** START SUPPLIED TEXT **

Added ResumeQuality element to the Resume element’s UserArea. These changes are reflected in the SovrenResumeExtensions.xsd. If you use XML validation, this will cause your validation to fail unless you use the new XSD. NEVER EVER use XML schema validation in anything but a QA environment! Never use an intake process that will fail if new nodes appear in the output.

Restored SkillId to the skills output. We still heavily discourage integrators from depending on Sovren SkillId. We also eliminated some of the skills pruning implemented in earlier versions of 8.x, as these reductions to the output were reducing the effectiveness of searching and matching against the output.

New Features

AI Matching Engine

We added the following features

  • Added support for dashes and underscores in index names. This is helpful when needed to delimit information in the index name.
  • Added support for underscores in document names
  • Improved the Management Level query
  • Added configuration options to the POST /parser/resume endpoint to be able to Geocode from a specified address, or to insert specified latitude/longitude. These options were already a part of the POST /geocode endpoint, but can now all be done from a single api call.
  • Added configuration options to the /parser/resume endpoint to be able to specify custom ids for indexing. These options were already a part of the POST /index/{indexId}documents/{documentId} endpoint, but can now all be done from a single api call.

** END SUPPLIED TEXT **

▸ **ACTIONS TO TAKE**:
(a) According to the release notes, why were some of the skills pruning steps from earlier 8.x versions removed?
(b) Copy out the lines of the records from the line that contains "The width and" through the end of the records, inclusive, leaving out the pictures.

** START DATA FOR PROCESSING **

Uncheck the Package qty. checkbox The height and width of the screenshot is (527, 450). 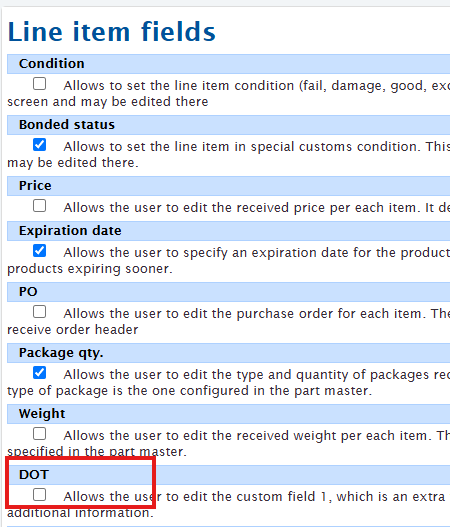(x=39, y=373)
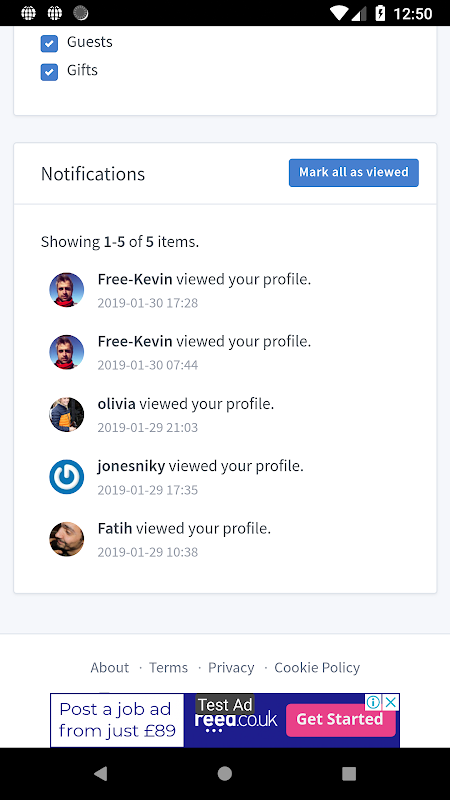
Task: Tap the ad info icon
Action: pyautogui.click(x=373, y=702)
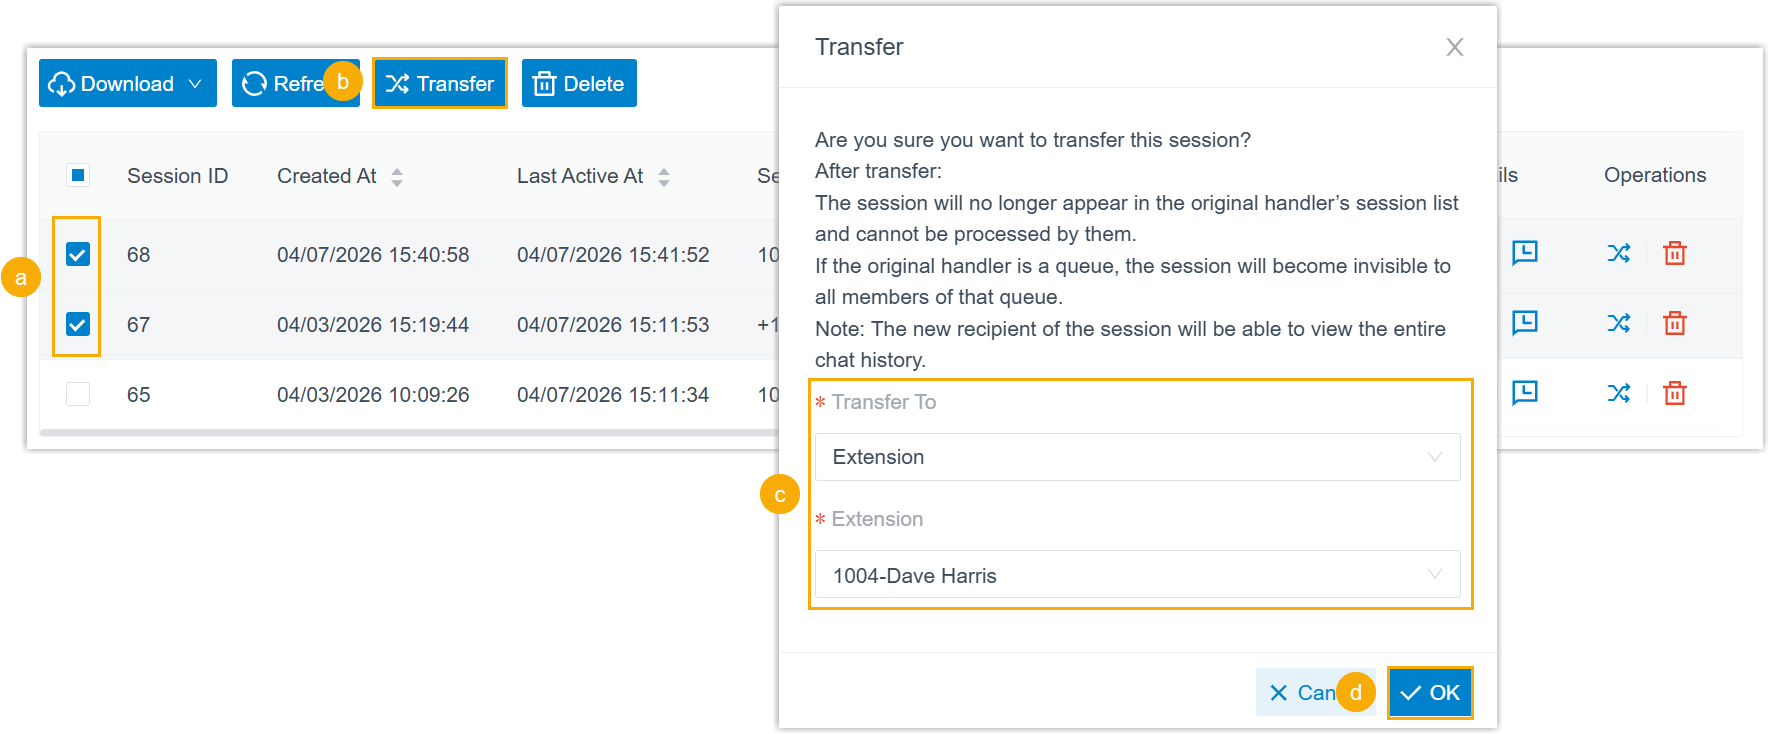Screen dimensions: 1769x734
Task: Click the Delete toolbar button
Action: tap(579, 84)
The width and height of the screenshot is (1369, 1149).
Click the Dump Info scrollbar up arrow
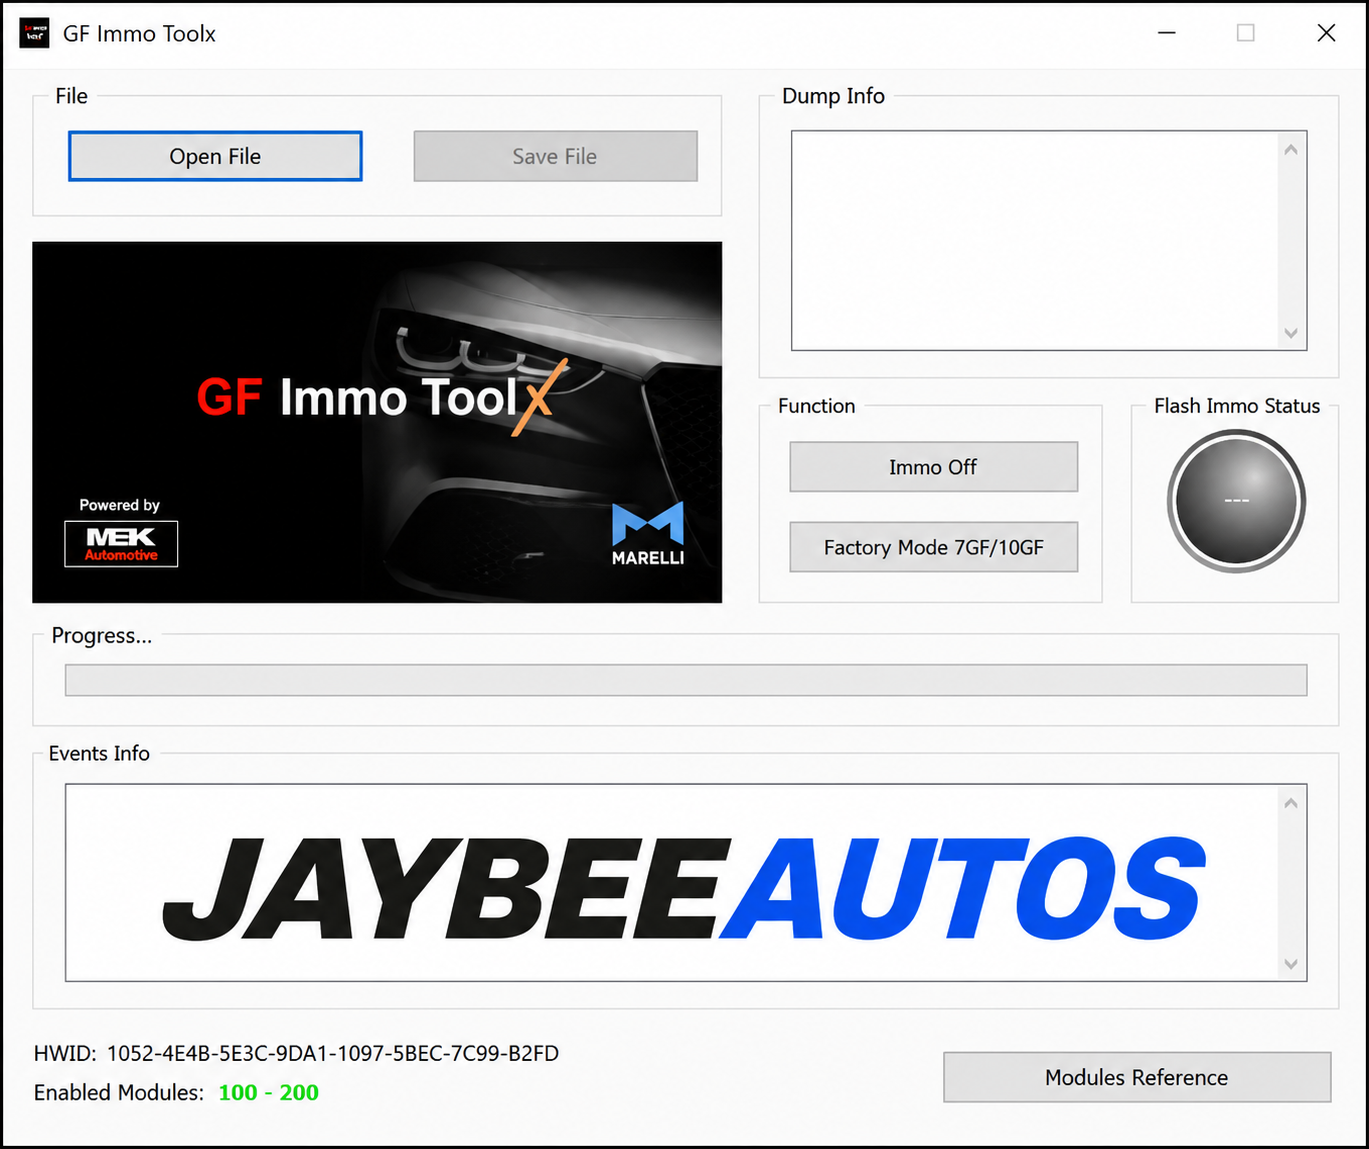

** END DATA FOR PROCESSING **

▸ **THE RESULTS**:
(a) They were removed because those reductions to the output were making searching and matching against the output less effective.

(b)
The width and height of the screenshot is (1369, 1149).
Click the Dump Info scrollbar up arrow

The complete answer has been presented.